Late last month, researchers from Montreal, Canada, studying the habits of 1,136 recently discharged psychiatric patients reported that those who consistently used cannabis were 2.44 times more likely to display violent behaviors than their counterparts who did not use the drug.
“The persistent use of cannabis over time showed a more constant relationship for violence than alcohol and cocaine use,” the researchers reported in the September issue of the peer-reviewed journal “Frontiers in Psychiatry.”
Knowing that substance abuse has long been associated with an exacerbation of psychiatric symptoms and that cannabis use is highly prevalent among psychiatric patients, the authors of the study set up a five-assessment system to examine the drug’s effects over time.
“These findings are particularly relevant as they suggest that the longer individuals report having used cannabis after a psychiatric discharge, the more likely they are of being violent in the following time waves,” they reported.
Further, the study showed that the association between cannabis use and violence was “unidirectional,” in other words the cannabis use predicted future violent behavior, not the other way around.
“This is significant because so often reports showing a connection between violence and drug use are explained away by those who argue that violent people are simply more apt to use drugs,” said the Rev. Mark Creech, executive director of the Christian Action League. “While that may be true, this study makes it clear that the marijuana use precipitated the violence.”
In fact, researchers involved in the study theorized that “an earlier age of chronic onset of cannabis use (more specifically before brain maturation: prior to 16 years old) could deteriorate neural structures associated with inhibition and, thus, lead to an increased risk of developing adult antisocial behaviors.”
Their results were consistent with a study reported in the “Psychological Medicine” journal early last year. That 50-year experiment concluded that continued use of cannabis causes violent behavior as a direct result of changes in brain function.
Neuroscientist Tabea Schoeler at Kings College London and her colleagues told “Psychology Today” that the results of the study, which tracked 411 boys from early childhood to middle age, “provide support for a causal relationship between exposure to cannabis and subsequent violent outcomes across a major part of the lifespan.”
Unlike the Canada study, the subjects in this experiment were not psychiatric patients, but children of two-parent households born around 1953 and living in London’s working-class urban neighborhoods.

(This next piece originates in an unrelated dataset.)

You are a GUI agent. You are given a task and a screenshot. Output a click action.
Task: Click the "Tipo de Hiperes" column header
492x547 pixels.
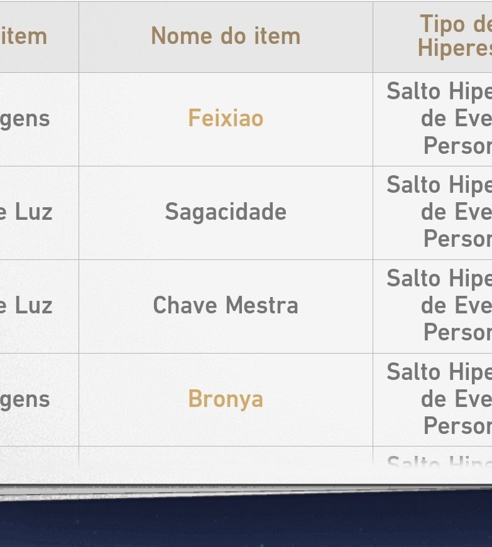click(454, 36)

Most of the participants in the study never used cannabis and were never reported to have violent behavior. Thirty-eight percent of them tried the drug at least once, and 20 percent of those who started using by age 18 continued to use it through middle age. More than a fifth of those pot smokers reported violent behavior that began after beginning to use cannabis. Only .3 percent reported violence before they began using the drug.
Furthermore, continued use of cannabis as the years went by led to subjects becoming seven times more likely to commit a violent crime.
“Anyone who believes that using marijuana is an effective or safe way to relax needs to think again,” said the Rev. Creech. “Sadly, this drug that has a reputation among some as a painkiller or a harmless pastime, is truly a path toward more pain, whether it’s by addiction, by damaging brain cells or by causing violent behavior.”
He said those hoping to keep their children or other loved ones away from substance abuse should acquaint themselves with the most recent studies about marijuana and other drugs and be on the lookout for violent behavior that could be a sign of an ongoing problem.
“So often, the use of illegal drugs and even some legal ones, such as alcohol, lead to a vicious cycle. Drug users are more likely to be violent and victims of violence are more likely to abuse substances,” Creech said. “As Christians, we must intervene as early and as often as possible to help those trapped in the cycle to escape.”
Dr. Creech added, “I think it’s also interesting that at time when more states are considering the legalization of recreational marijuana, we’re seeing more studies conclusively showing the significant dangers to public health that come with the use of cannabis. North Carolina has had legislation introduced for medicinal marijuana every year since 2008. This is the wrong direction for our state. More legalized marijuana is the wrong direction for America.”